# What the task asks
Each line below should be repeated exactly as it stands.

(Stored records)
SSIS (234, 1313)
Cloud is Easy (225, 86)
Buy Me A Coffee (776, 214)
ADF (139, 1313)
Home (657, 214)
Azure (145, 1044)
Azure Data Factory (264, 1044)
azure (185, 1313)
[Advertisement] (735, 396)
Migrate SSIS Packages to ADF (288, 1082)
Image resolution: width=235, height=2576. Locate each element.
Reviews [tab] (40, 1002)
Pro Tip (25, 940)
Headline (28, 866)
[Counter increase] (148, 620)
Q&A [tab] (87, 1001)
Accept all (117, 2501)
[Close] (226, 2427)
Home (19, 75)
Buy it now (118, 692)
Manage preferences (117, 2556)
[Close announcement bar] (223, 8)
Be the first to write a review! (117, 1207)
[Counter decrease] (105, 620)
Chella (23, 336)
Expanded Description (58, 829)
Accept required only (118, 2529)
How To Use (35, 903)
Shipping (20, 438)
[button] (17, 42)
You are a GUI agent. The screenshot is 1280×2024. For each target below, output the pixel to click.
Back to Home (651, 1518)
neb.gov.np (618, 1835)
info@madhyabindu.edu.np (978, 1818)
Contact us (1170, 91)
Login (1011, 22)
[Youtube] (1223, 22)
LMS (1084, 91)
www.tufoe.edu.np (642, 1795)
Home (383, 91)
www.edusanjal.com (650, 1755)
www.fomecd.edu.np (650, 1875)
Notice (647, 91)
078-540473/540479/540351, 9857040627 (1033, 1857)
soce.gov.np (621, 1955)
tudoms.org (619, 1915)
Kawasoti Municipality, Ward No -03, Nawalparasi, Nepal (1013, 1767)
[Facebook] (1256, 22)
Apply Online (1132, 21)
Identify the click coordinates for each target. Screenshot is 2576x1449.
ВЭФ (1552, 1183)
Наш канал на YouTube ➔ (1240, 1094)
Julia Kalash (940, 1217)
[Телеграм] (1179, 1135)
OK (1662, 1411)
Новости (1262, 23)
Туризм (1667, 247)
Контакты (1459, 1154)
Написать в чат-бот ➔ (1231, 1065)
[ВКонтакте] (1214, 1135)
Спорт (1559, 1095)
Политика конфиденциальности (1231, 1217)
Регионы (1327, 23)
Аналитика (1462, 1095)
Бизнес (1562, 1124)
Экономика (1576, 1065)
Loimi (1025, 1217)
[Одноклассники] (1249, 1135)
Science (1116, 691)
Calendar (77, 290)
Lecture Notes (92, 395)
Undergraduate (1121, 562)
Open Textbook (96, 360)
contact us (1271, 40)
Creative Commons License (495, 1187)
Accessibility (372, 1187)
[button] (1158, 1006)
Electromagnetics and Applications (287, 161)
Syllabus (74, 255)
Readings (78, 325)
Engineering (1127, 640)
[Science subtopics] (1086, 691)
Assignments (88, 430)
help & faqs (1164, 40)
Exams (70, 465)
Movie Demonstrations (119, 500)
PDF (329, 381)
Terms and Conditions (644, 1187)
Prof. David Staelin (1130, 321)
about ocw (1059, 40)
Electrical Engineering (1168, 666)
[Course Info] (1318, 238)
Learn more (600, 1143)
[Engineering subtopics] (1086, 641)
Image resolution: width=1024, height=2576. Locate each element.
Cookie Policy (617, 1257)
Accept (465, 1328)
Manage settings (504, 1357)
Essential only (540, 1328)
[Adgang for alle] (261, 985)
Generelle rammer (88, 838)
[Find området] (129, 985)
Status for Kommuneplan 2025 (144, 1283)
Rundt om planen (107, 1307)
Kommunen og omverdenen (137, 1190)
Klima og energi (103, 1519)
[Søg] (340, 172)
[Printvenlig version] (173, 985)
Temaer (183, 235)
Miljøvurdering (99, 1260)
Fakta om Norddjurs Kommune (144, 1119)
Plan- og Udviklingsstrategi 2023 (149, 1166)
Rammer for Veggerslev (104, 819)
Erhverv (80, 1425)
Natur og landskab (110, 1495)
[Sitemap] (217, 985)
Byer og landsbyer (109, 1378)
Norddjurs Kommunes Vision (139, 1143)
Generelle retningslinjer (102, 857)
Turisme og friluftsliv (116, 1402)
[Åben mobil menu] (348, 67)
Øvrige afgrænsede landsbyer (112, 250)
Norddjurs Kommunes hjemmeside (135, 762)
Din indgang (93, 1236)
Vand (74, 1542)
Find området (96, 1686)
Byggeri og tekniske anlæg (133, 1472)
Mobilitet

# Output of the exercise
SSIS (234, 1313)
Cloud is Easy (225, 86)
Buy Me A Coffee (776, 214)
ADF (139, 1313)
Home (657, 214)
Azure (145, 1044)
Azure Data Factory (264, 1044)
azure (185, 1313)
[Advertisement] (735, 396)
Migrate SSIS Packages to ADF (288, 1082)
Image resolution: width=235, height=2576. Locate each element.
Reviews [tab] (40, 1002)
Pro Tip (25, 940)
Headline (28, 866)
[Counter increase] (148, 620)
Q&A [tab] (87, 1001)
Accept all (117, 2501)
[Close] (226, 2427)
Home (19, 75)
Buy it now (118, 692)
Manage preferences (117, 2556)
[Close announcement bar] (223, 8)
Be the first to write a review! (117, 1207)
[Counter decrease] (105, 620)
Chella (23, 336)
Expanded Description (58, 829)
Accept required only (118, 2529)
How To Use (35, 903)
Shipping (20, 438)
[button] (17, 42)
You are a GUI agent. The screenshot is 1280×2024. For each target below, output the pixel to click.
Back to Home (651, 1518)
neb.gov.np (618, 1835)
info@madhyabindu.edu.np (978, 1818)
Contact us (1170, 91)
Login (1011, 22)
[Youtube] (1223, 22)
LMS (1084, 91)
www.tufoe.edu.np (642, 1795)
Home (383, 91)
www.edusanjal.com (650, 1755)
www.fomecd.edu.np (650, 1875)
Notice (647, 91)
078-540473/540479/540351, 9857040627 (1033, 1857)
soce.gov.np (621, 1955)
tudoms.org (619, 1915)
Kawasoti Municipality, Ward No -03, Nawalparasi, Nepal (1013, 1767)
[Facebook] (1256, 22)
Apply Online (1132, 21)
Identify the click coordinates for each target. Screenshot is 2576x1449.
ВЭФ (1552, 1183)
Наш канал на YouTube ➔ (1240, 1094)
Julia Kalash (940, 1217)
[Телеграм] (1179, 1135)
OK (1662, 1411)
Новости (1262, 23)
Туризм (1667, 247)
Контакты (1459, 1154)
Написать в чат-бот ➔ (1231, 1065)
[ВКонтакте] (1214, 1135)
Спорт (1559, 1095)
Политика конфиденциальности (1231, 1217)
Регионы (1327, 23)
Аналитика (1462, 1095)
Бизнес (1562, 1124)
Экономика (1576, 1065)
Loimi (1025, 1217)
[Одноклассники] (1249, 1135)
Science (1116, 691)
Calendar (77, 290)
Lecture Notes (92, 395)
Undergraduate (1121, 562)
Open Textbook (96, 360)
contact us (1271, 40)
Creative Commons License (495, 1187)
Accessibility (372, 1187)
[button] (1158, 1006)
Electromagnetics and Applications (287, 161)
Syllabus (74, 255)
Readings (78, 325)
Engineering (1127, 640)
[Science subtopics] (1086, 691)
Assignments (88, 430)
help & faqs (1164, 40)
Exams (70, 465)
Movie Demonstrations (119, 500)
PDF (329, 381)
Terms and Conditions (644, 1187)
Prof. David Staelin (1130, 321)
about ocw (1059, 40)
Electrical Engineering (1168, 666)
[Course Info] (1318, 238)
Learn more (600, 1143)
[Engineering subtopics] (1086, 641)
Image resolution: width=1024, height=2576. Locate each element.
Cookie Policy (617, 1257)
Accept (465, 1328)
Manage settings (504, 1357)
Essential only (540, 1328)
[Adgang for alle] (261, 985)
Generelle rammer (88, 838)
[Find området] (129, 985)
Status for Kommuneplan 2025 (144, 1283)
Rundt om planen (107, 1307)
Kommunen og omverdenen (137, 1190)
Klima og energi (103, 1519)
[Søg] (340, 172)
[Printvenlig version] (173, 985)
Temaer (183, 235)
Miljøvurdering (99, 1260)
Fakta om Norddjurs Kommune (144, 1119)
Plan- og Udviklingsstrategi 2023 (149, 1166)
Rammer for Veggerslev (104, 819)
Erhverv (80, 1425)
Natur og landskab (110, 1495)
[Sitemap] (217, 985)
Byer og landsbyer (109, 1378)
Norddjurs Kommunes Vision (139, 1143)
Generelle retningslinjer (102, 857)
Turisme og friluftsliv (116, 1402)
[Åben mobil menu] (348, 67)
Øvrige afgrænsede landsbyer (112, 250)
Norddjurs Kommunes hjemmeside (135, 762)
Din indgang (93, 1236)
Vand (74, 1542)
Find området (96, 1686)
Byggeri og tekniske anlæg (133, 1472)
Mobilitet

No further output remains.